» WHAT YOU SHOULD DO: Count how many lines in the records below contain the string "label", treating uppercase and lowercase letters as different. Reply with the number alone.

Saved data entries
******

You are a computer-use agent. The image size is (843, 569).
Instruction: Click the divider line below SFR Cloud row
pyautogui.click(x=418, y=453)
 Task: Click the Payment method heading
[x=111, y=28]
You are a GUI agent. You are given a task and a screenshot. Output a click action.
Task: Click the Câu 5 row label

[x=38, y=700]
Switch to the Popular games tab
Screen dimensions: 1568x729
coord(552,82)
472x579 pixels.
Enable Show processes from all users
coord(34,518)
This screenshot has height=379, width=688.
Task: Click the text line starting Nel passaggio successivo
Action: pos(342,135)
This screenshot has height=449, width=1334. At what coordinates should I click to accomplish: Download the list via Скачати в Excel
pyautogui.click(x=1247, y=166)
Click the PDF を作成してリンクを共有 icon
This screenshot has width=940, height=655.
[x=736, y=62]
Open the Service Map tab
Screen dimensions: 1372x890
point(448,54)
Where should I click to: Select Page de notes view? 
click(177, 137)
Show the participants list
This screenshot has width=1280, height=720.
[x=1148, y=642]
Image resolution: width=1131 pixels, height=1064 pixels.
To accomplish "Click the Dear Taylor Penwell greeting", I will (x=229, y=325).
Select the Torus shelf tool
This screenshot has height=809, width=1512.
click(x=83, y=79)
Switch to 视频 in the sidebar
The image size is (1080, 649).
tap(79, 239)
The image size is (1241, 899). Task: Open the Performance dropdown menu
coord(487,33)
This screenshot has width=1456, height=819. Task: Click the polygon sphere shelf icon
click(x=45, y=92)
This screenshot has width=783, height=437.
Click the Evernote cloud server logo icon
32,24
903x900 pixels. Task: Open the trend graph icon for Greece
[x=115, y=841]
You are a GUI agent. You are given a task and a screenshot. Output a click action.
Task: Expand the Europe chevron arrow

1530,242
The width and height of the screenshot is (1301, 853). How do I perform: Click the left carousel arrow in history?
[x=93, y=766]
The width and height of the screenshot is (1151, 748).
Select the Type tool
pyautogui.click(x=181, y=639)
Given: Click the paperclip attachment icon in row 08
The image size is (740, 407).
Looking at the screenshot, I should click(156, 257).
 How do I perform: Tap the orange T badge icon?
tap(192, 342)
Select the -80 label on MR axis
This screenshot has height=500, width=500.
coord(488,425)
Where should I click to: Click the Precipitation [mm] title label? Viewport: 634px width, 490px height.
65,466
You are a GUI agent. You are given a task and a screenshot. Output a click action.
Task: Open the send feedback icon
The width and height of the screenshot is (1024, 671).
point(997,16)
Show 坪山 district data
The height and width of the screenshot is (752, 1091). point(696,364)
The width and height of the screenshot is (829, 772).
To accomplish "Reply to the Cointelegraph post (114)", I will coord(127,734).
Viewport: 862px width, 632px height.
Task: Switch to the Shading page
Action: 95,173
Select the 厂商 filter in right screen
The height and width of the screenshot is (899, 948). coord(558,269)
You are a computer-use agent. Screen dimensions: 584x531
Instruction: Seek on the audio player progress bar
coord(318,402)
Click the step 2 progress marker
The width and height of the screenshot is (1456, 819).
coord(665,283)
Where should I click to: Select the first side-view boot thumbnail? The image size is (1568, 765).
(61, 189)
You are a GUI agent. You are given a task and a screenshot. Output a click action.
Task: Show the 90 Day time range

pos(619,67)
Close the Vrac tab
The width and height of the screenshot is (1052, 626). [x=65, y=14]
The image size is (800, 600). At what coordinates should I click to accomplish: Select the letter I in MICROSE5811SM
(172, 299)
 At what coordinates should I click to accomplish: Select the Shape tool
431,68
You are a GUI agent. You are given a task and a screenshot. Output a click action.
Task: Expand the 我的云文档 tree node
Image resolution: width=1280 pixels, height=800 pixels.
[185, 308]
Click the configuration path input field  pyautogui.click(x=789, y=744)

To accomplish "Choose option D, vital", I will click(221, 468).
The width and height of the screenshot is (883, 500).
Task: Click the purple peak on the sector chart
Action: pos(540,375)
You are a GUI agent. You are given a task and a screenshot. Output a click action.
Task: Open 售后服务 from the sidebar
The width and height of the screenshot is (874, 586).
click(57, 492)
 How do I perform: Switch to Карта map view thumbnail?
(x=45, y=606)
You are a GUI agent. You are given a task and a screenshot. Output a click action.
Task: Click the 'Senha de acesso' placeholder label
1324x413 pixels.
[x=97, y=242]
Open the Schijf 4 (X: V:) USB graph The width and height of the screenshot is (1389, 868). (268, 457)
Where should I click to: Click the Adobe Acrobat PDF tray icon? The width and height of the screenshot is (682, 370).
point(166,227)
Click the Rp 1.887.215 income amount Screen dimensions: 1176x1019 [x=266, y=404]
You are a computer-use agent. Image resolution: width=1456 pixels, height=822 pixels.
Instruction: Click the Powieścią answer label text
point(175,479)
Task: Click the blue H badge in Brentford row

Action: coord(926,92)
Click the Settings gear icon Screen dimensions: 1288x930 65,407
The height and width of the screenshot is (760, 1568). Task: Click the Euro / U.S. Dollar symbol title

******

» ANSWER TO THE PROBLEM: 5